Not sure if there is a place/people to ask for one on one advice for Dataproc setup and tuning. But figure here is as good as place as any to find some help.
Our team has been primarily using BigQuery to do our data analysis on location driven data. We're carrying data back to 2019, so we're carry a lot of data. We've added some clustering (always had date partitioning) to help keep cost down, but its getting to the point where it just not feasible. At the moment we have upwards to 200 TB of data and daily raw data ranges from 3-8 TB (gets reduce quite a bit after a few steps).
First we'd like to move our 200 TB of data to GCS and segment it to more granular level. The schema for this data is:
uid -- STRING timestamp_of_observation -- TIMESTAMP, lat -- FLOAT, lon -- FLOAT, datasource -- STRING, cbg (short for census_block_group) -- STRING
We would like to save the data to GCS using hive partitioning so that our bucket folder structure looks like year > month > day > cbg
Knowing we are processing about 200TB and 3 years of data and cbgs alone have about 200,000 possibilities is this feasible? We have a few other options using either census block tracts (84,414 subfolders) or counties (35,000), the more granularity for us the better.
My first attempts I either get just a OOM or I get stages just running forever. My initial pyspark code looks like the following:
from pyspark import SparkFiles
from pyspark.sql.functions import year, month, dayofmonth, rand
from pyspark.sql.functions import col, spark_partition_id, asc, desc
# use appropriate version for jar depending on the scala version
spark = SparkSession.builder\
.appName('BigNumeric')\
.getOrCreate()
spark.conf.set("spark.sql.shuffle.partitions", 365*100)
df = spark.read \
.format("bigquery") \
.load("data-location-338617.Raw_Location_Data.data_cbg_enrich_proto")
df1 = df.withColumn("year", year(col("visit_timestamp"))) \
.withColumn("month", month(col("visit_timestamp"))) \
.withColumn("day", dayofmonth(col("visit_timestamp"))) \
.withColumn("cbg", col("boundary_partition")) \
.withColumn('salt', rand())
df1.repartition(365*100,'salt','year','month','day') \
.drop('salt') \
.write.mode("overwrite") \
.format("parquet") \
.partitionBy("year", "month", "day", "cbg") \
.save("gs://initial_test/cbg_data/")
This code was given to me but a fellow engineer. He told me to add salt for skewness, to increase my partitions.

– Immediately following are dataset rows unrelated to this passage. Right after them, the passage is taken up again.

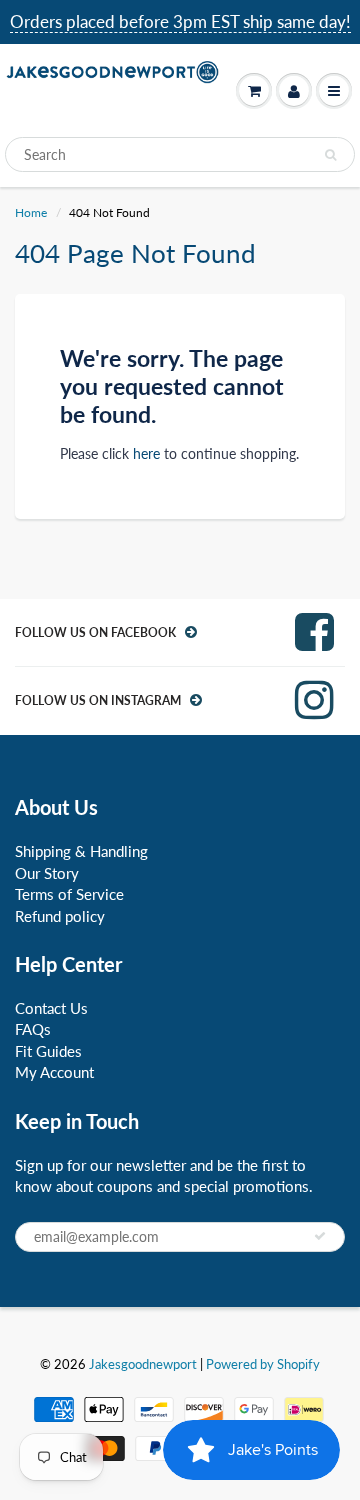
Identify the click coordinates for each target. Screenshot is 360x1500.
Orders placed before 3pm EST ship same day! (180, 21)
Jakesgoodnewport (143, 1364)
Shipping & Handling (81, 851)
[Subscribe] (320, 1236)
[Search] (330, 155)
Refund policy (60, 916)
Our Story (47, 873)
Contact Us (51, 1008)
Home (31, 212)
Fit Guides (48, 1051)
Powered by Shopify (263, 1364)
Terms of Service (69, 894)
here (146, 453)
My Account (54, 1072)
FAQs (33, 1029)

Any and all advice would be helpful. The goal here to do one huge batch to migrate our data to GCS and then daily begin to save our raw data transformed to GCS as oppose to Bigquery.
I would envision that the file numbers to be written are 31230*200000 (216000000) which seems like a lot. Is there a better way to organize this, our original purpose was to make this data MUCH cheaper downstream to query. Right now the date partition has been the best way to minimize cost, we have clustering on CBG column but it doesn't seem to drive cost down very much. My thought is that with the GCS hive structure, it would essentially make CBG (or other spatial grouping) as a true partition and now just a cluster.
Lastly I"m not doing much to the cluster configuration, I've played around with number of worker nodes and machines but haven't truly gotten anything to work again any help is appreciated and thank you for looking!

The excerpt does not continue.